Speaker
Description
The differential cross section of the diffractive vector meson production in electron proton deeply inelastic scattering is considered to be one of the most promising observables to probe the spatial structure of the proton and the QCD dynamics in the high energy limit. In this work, we investigate the dependence of the differential cross section of vector meson production on the position distribution of the constituent quarks on top of the hot spot model. We consider two types of distribution functions, Gaussian and exponential, and include them into the dipole-proton scattering amplitude which is a key ingredient of the
vector meson production cross section. We calculate the cross sections for the production of J/Ψ mesons as function of the center of mass energy (W) and momentum transfer (|t|), respectively. At low |t| (|t| < 1.0 GeV^2), the coherent cross sections calculated with both Gaussian and exponential position distributions of the constituent quarks give similarly good description of the J/Ψ production data at HERA. However, we find that at relative large |t| (|t| > 1.0 GeV^2
) the coherent cross sections calculated with Gaussian position distribution function cannot describe the HERA data, while the coherent cross sections
computed with exponential position distribution function are in good agreement with the HERA data.

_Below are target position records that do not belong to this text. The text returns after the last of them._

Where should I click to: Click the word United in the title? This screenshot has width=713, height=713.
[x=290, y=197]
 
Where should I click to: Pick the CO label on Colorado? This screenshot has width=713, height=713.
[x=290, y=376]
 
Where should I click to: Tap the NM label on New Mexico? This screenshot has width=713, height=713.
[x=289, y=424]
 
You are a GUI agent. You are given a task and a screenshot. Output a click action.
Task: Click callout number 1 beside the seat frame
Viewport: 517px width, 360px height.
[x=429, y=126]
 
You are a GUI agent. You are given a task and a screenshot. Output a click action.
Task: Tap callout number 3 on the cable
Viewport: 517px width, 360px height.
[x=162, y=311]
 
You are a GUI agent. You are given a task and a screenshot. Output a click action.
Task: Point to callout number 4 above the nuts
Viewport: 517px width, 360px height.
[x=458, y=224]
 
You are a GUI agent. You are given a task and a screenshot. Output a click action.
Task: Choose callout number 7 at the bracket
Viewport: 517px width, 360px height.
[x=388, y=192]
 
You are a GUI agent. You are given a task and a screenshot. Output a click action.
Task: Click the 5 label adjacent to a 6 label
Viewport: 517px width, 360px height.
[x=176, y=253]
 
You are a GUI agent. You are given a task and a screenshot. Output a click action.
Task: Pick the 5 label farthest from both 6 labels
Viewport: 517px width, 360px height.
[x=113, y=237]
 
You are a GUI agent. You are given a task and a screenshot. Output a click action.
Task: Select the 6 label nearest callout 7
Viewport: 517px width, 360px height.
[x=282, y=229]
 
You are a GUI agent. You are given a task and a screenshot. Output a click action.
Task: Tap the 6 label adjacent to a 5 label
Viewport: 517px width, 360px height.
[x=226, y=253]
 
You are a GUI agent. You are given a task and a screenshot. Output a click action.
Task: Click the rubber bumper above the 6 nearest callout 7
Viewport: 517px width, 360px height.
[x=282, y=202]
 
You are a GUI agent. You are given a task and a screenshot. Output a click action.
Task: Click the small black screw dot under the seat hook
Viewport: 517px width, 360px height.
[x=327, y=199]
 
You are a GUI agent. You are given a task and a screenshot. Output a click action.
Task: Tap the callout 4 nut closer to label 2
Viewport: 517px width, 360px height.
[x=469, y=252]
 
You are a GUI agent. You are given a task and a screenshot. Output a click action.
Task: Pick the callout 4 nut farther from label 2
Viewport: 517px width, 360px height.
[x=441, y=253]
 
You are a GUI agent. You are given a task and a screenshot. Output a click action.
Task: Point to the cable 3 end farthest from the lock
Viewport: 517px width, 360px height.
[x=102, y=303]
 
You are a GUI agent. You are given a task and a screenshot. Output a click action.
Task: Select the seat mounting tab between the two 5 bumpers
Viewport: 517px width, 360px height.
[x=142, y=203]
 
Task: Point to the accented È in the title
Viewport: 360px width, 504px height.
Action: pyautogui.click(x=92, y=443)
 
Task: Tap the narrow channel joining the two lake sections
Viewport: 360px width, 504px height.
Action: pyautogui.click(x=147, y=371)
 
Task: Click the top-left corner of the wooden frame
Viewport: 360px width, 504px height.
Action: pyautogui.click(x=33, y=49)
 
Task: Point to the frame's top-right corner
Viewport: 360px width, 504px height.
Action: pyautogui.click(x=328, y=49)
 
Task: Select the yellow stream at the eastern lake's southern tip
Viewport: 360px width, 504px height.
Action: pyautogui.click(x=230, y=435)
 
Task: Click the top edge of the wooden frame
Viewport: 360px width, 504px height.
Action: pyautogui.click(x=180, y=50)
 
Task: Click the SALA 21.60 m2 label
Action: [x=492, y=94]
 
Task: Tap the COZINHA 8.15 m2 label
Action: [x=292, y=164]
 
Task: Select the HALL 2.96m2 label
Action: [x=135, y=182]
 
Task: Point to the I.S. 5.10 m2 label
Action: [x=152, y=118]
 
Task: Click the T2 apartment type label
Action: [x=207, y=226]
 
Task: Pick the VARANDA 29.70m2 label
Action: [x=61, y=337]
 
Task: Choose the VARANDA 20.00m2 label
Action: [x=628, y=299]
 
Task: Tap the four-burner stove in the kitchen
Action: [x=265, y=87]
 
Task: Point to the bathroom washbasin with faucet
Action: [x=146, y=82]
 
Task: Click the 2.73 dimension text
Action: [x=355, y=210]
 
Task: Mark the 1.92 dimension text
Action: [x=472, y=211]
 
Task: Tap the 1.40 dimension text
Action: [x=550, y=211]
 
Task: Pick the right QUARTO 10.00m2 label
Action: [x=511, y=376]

This outcome indicates that the position of the constituent quarks in the proton may obey the exponential distribution, and the coherent process can be as a probe to resolve the position distribution of the constituent quarks. Moreover, our calculations show that the description of the coherent cross section of J/Ψ production remains robust when modeling the constituent quark positions with exponential distribution, independent of the particular
distribution function selected for the hot spot density profiles.